The solution (over the positive integers)
To get us going we will add an additional restriction: that the integers are positive. The reason for doing this is because the logarithm isn’t conventionally defined for non-positive numbers — don’t worry, we’ll consider negative numbers soon. As explained in the video, under this restriction the puzzle is equivalent to finding sets of integers such that
\[x_1+\ldots{}+x_n=x_1\cdot{}\ldots{}\cdot{}x_n.\]
This follows from the multiplicative property of the logarithm:
\[
\log{x_1}+\ldots{}+\log{x_n}=\log{(x_1\cdot{}\ldots{}\cdot{}x_n)}.
\]
This implies that for our \(\log\) identity to hold,
\[
\log{\left(x_1+\ldots{}+x_n\right)}=\log{(x_1\cdot{}\ldots{}\cdot{}x_n)},
\]
which can only happen if \(x_1+\ldots{}+x_n=x_1\cdot{}\ldots{}\cdot{}x_n\).
This also reveals a rather simple way to generate solutions if we don’t care what value of \(n\) we use. Take for example \(\{2,5\}\). While this set clearly doesn’t work since \(2\cdot{}5\neq{}2+5\), we can pad the set with ones until it does:
\[1\cdot{}1\cdot{}1\cdot{}2\cdot{}5=1+1+1+2+5.\]
That is, the set \(\{1,1,1,2,5\}\) works. Matt referred to these sets (those that use the number one) as the trivial solutions. As we will see later, finding all the trivial solutions is far from trivial, and is actually connected to an unsolved problem in number theory. However before getting on to that, lets deal with the non-trivial solutions.
The non-trivial solutions, and proof by induction
There is at least one non-trivial solution to our \(\log\) identity, since \(2+2=2\cdot{}2\). But are there any more? In the video Matt conjectured that the answer is no. He also gave a rather unsatisfactory (in my opinion) proof of this claim. A shortcoming that we will now rectify!
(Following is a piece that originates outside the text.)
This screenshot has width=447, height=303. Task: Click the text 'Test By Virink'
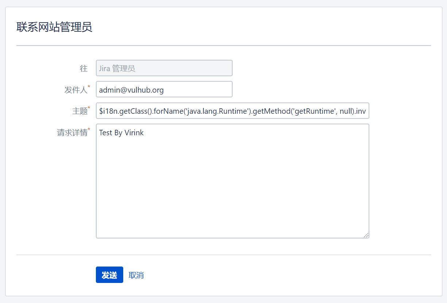(x=121, y=133)
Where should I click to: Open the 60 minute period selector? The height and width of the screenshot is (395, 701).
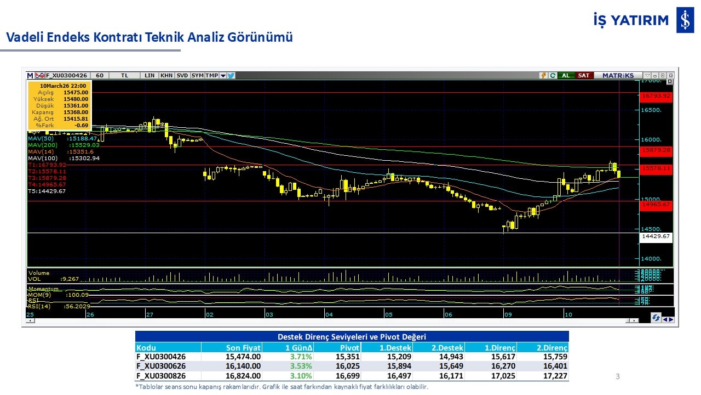coord(99,76)
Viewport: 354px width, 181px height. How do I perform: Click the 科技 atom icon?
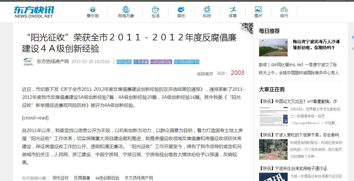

Before considering the general case let us first establish that there are no more solutions with only two numbers. This is demonstrated by the above picture, from which we see that if either number is greater than \(2\), then there will be empty squares in the `multiplication grid’. This means that \(x_1\cdot{}x_2>x_1+x_2\). For those who prefer an algebraic proof of this fact, observe that if \(x_1\geq{}2\) and \(x_2>2\), then
\[1>\frac{1}{x_1}+\frac{1}{x_2}=\frac{x_1+x_2}{x_1\cdot{}x_2}\;\Longrightarrow{}\;x_1\cdot{}x_2>x_1+x_2.\]
From either argument we conclude that
\[x_1+x_2\begin{cases}=x_1\cdot{}x_2&\text{if $x_1=x_2=2$,}\\<x_1\cdot{}x_2&\text{otherwise.}\end{cases}\]
This establishes that \(\log{(2+2)}=\log{2}+\log{2}\) is the only (non-trivial) positive integer solution with only two numbers.
To extend this to arbitrary \(n\), let us proceed inductively. Inspired by the above let us assume that
\[x_1+\ldots{}+x_n<x_1\cdot{}\ldots{}\cdot{}x_n.\]
This implies that
\[x_1+\ldots{}+x_n+x_{n+1}<x_1\cdot{}\ldots{}\cdot{}x_n+x_{n+1}.\]
We then notice that the right hand side of the above consists of the sum of two integers, the first of which is greater than two, with the second greater than or equal to two — exactly the situation that we encountered and solved earlier! Therefore
\[x_1\cdot{}\ldots{}\cdot{}x_n+x_{n+1}<\left(x_1\cdot{}\ldots{}\cdot{}x_n\right)\cdot{}x_{n+1}.\]
Putting this all together shows that our assumption implies that
\[x_1+\ldots{}+x_{n+1}<x_1\cdot{}\ldots{}\cdot{}x_{n+1}.\]
To round things off we just need establish the base case \(n=3\). Here we can again reuse the result for two integers:
\[x_1+x_2+x_3\leq{}\underbrace{x_1\cdot{}x_2}_{>2}+x_3<x_1\cdot{}x_2\cdot{}x_3.\]
Therefore by induction \(x_1+\ldots{}+x_n<x_1\cdot{}\ldots{}\cdot{}x_n\) for all \(n\geq{}3\). This means that \(\log{(2+2)}=\log{2}+\log{2}\) is the only (non-trivial) positive integer solution, no matter how many integers we use!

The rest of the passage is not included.